TASK TO COMPLETE: Your copy should run exactly from the line containing "Given: Toggle Bold formatting button" to the last line of the entries below, and it should include no pictures.

Pixel coordinate grounding data:
┌──

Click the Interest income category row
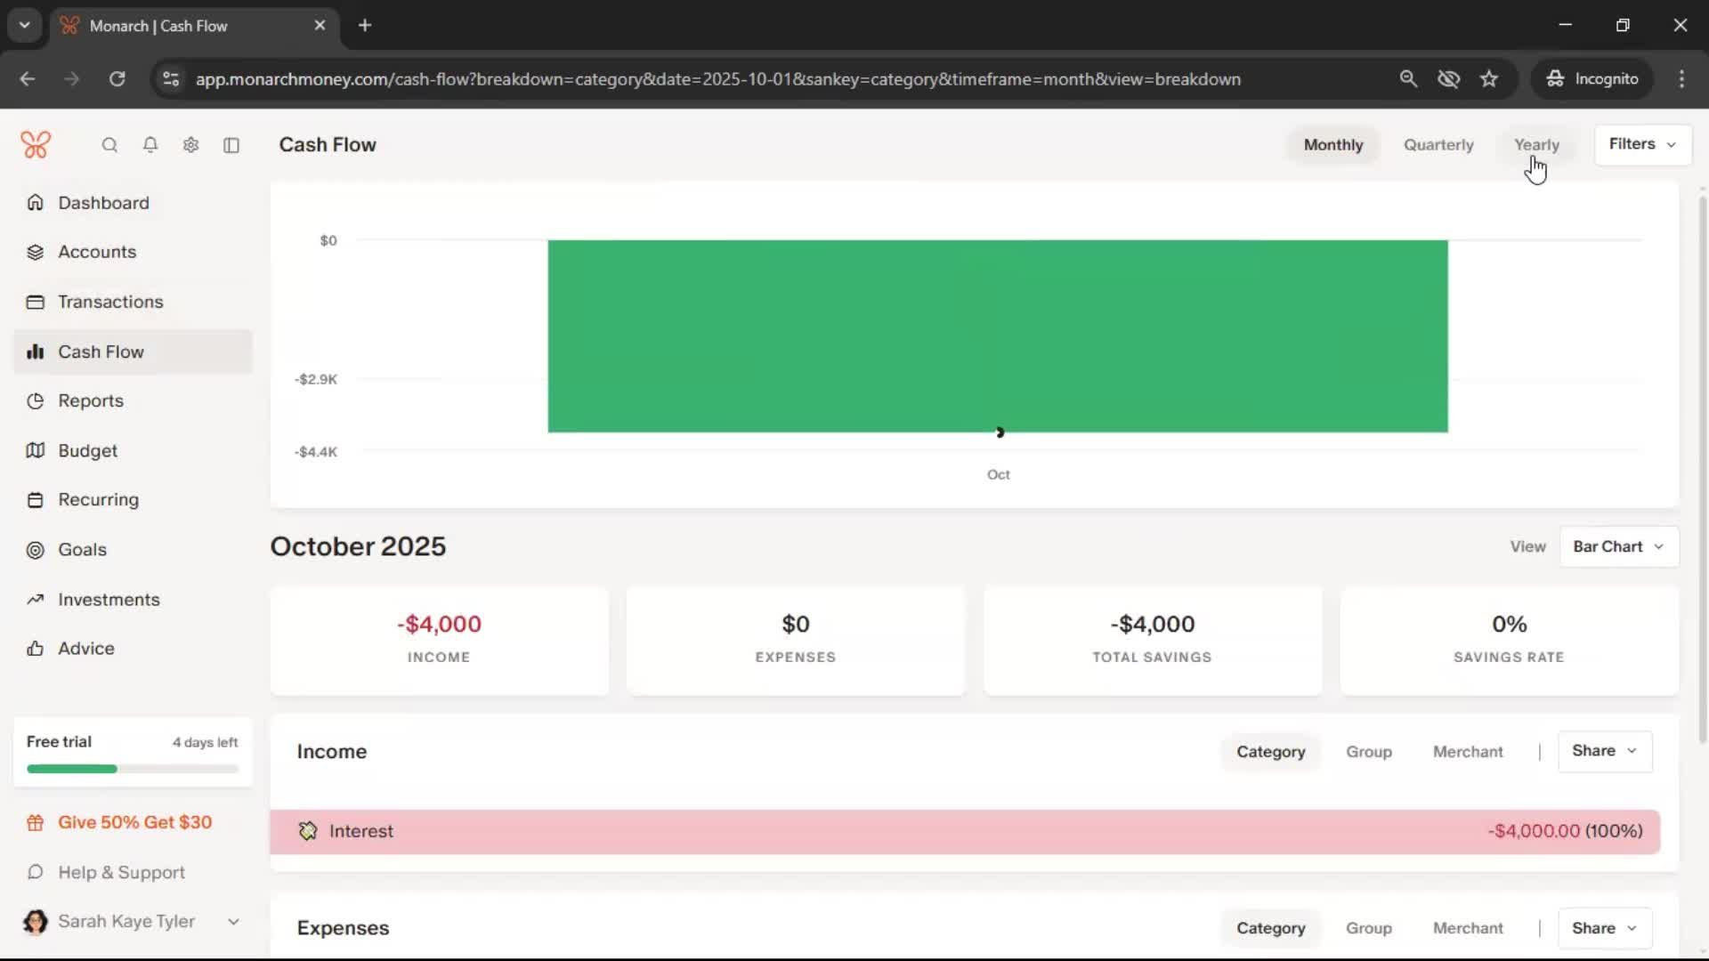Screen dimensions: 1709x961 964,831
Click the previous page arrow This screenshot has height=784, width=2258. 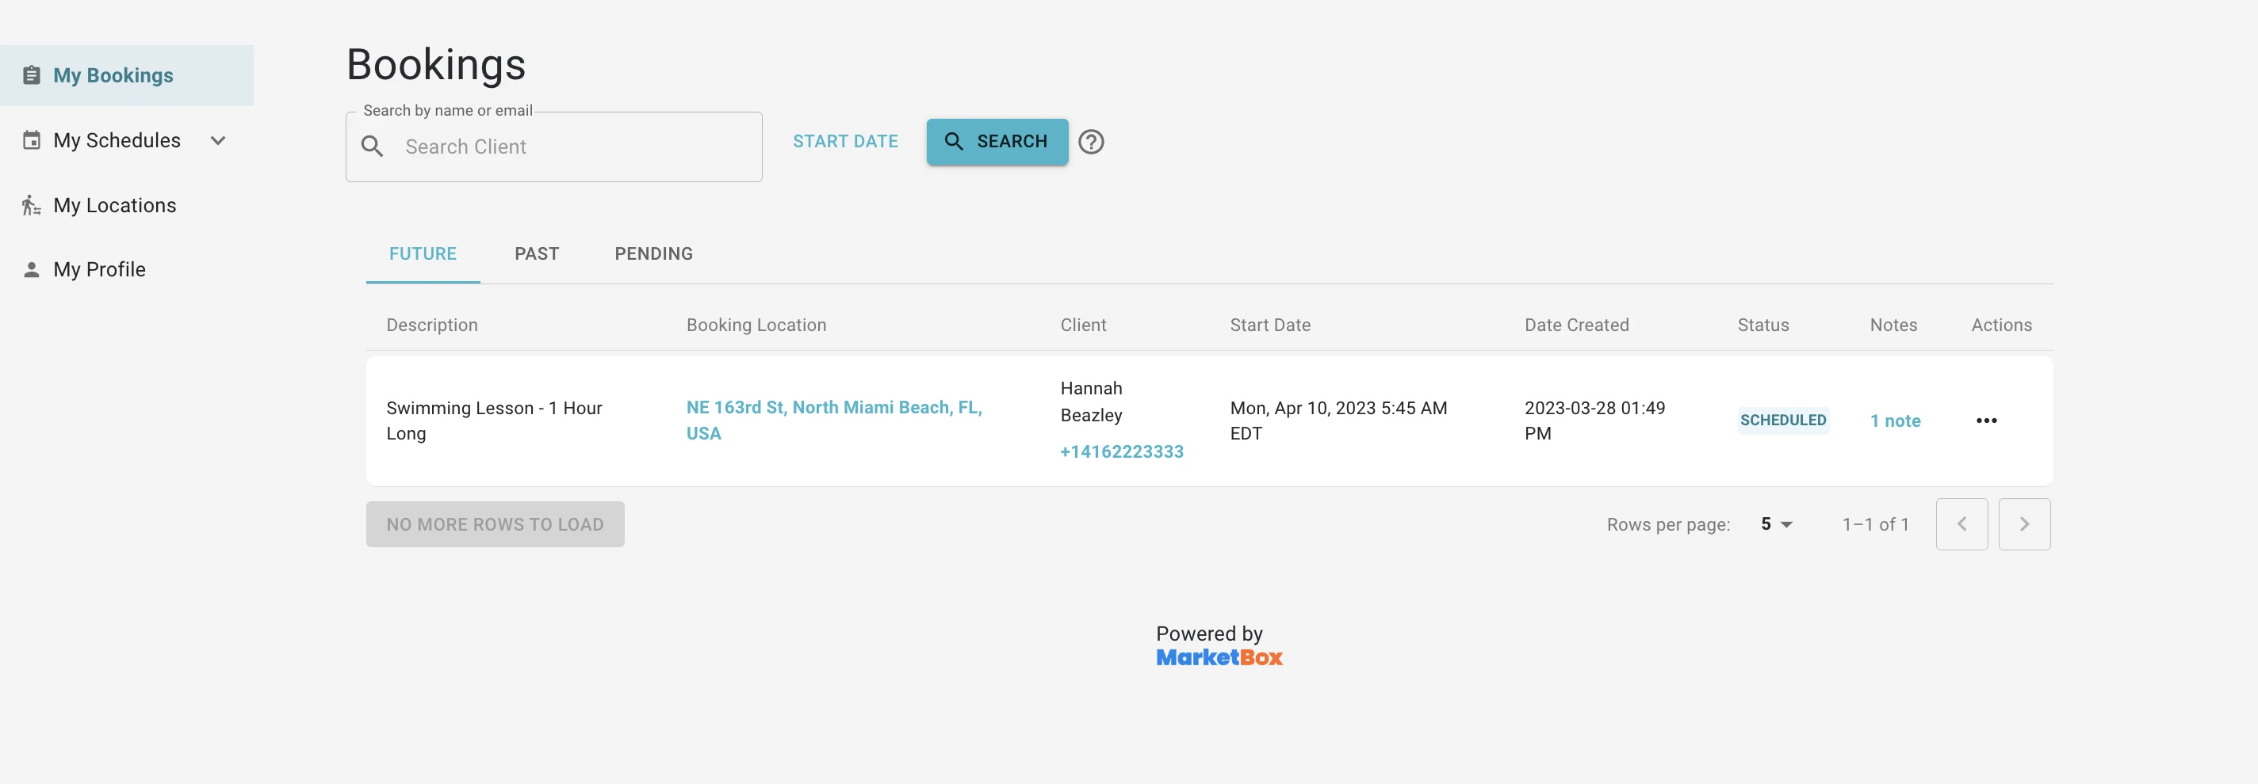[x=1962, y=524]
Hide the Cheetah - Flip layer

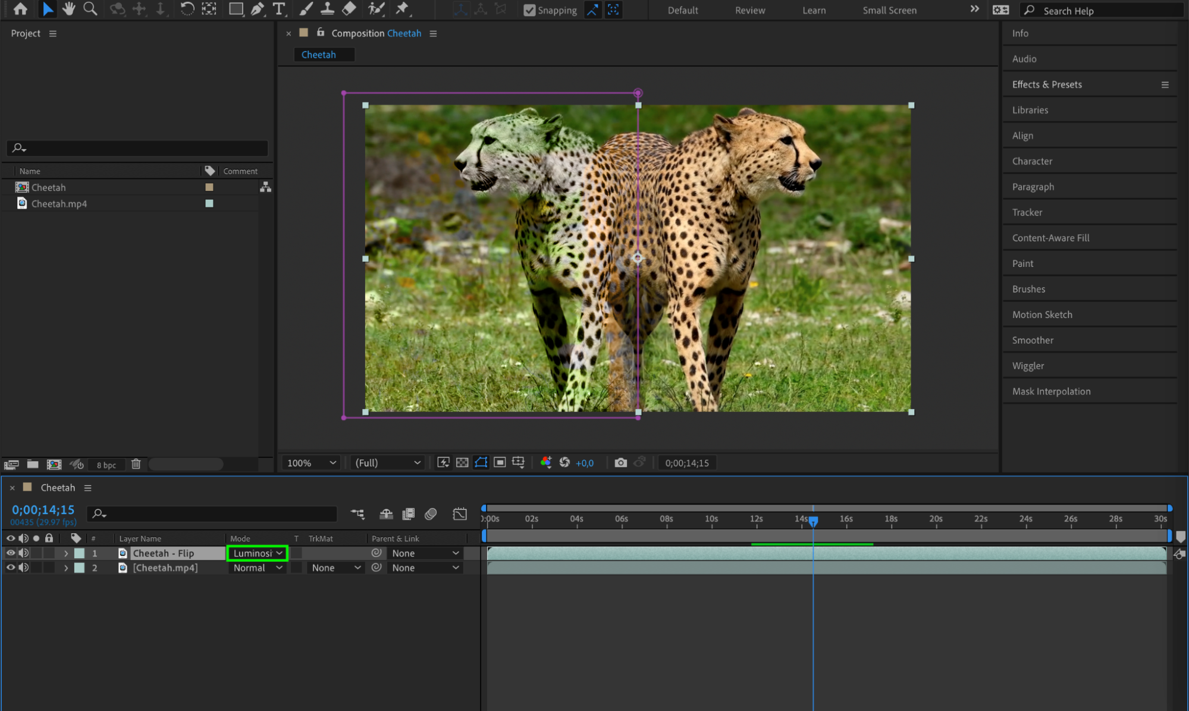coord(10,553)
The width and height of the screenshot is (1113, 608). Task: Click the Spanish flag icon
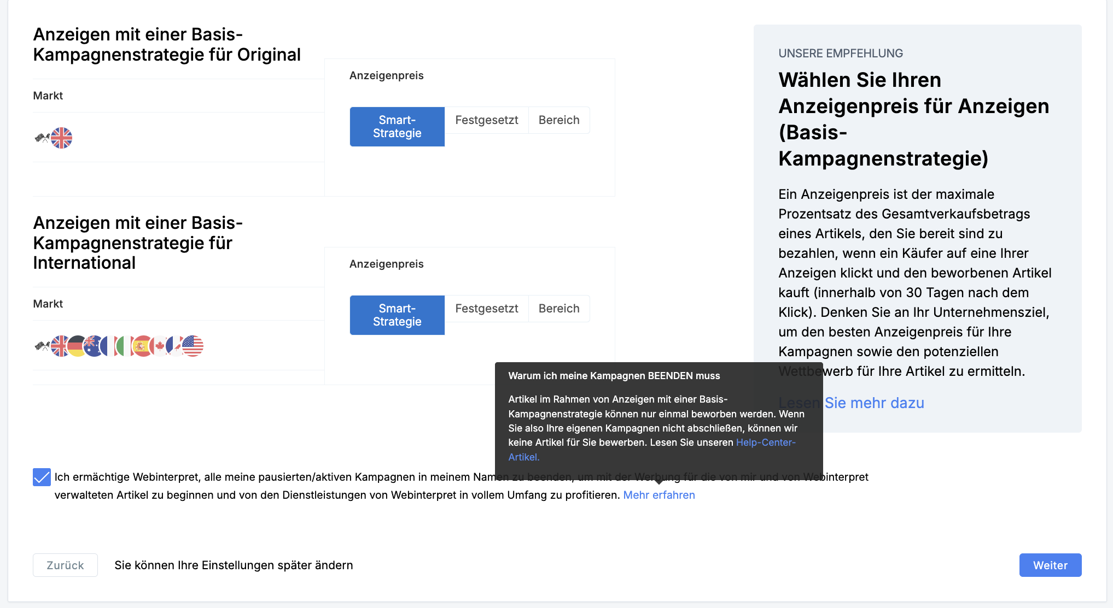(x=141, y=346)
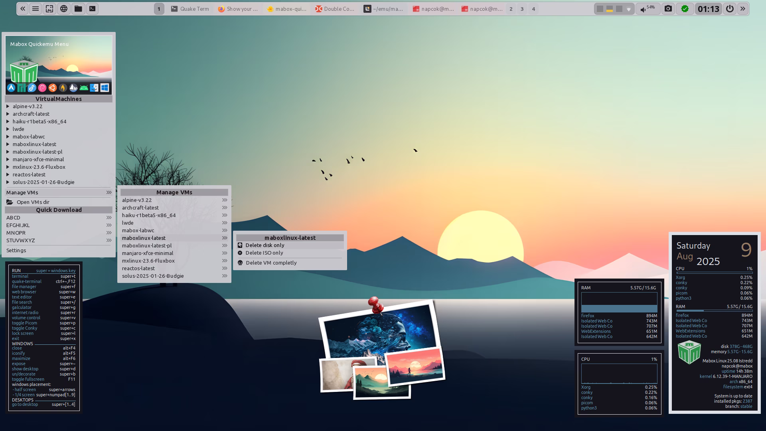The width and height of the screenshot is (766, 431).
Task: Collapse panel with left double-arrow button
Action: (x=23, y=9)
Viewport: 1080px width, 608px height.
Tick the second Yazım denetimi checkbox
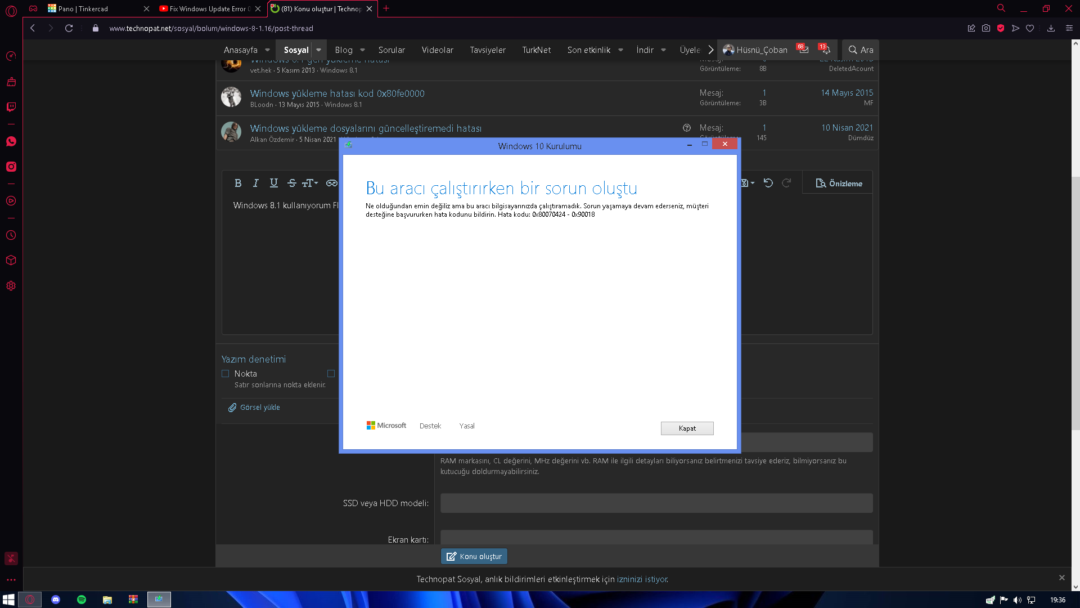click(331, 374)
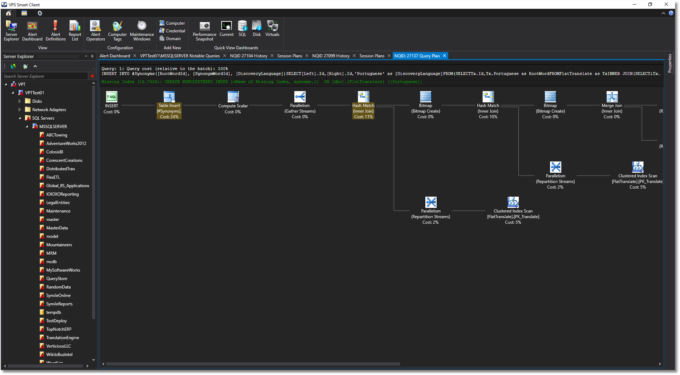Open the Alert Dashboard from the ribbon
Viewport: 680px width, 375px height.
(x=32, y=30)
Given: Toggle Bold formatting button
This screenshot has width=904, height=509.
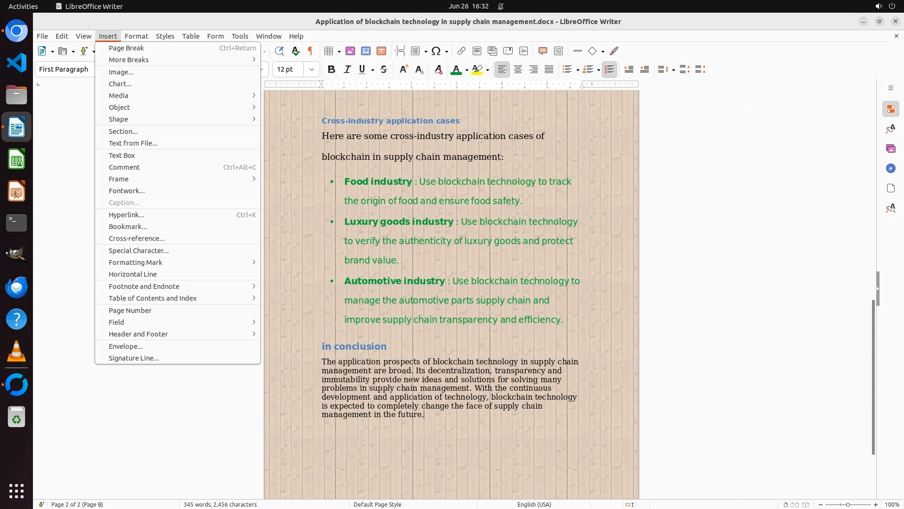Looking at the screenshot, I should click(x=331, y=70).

└──

WORKED SOLUTION:
Given: Toggle Bold formatting button
This screenshot has width=904, height=509.
Looking at the screenshot, I should click(x=331, y=70).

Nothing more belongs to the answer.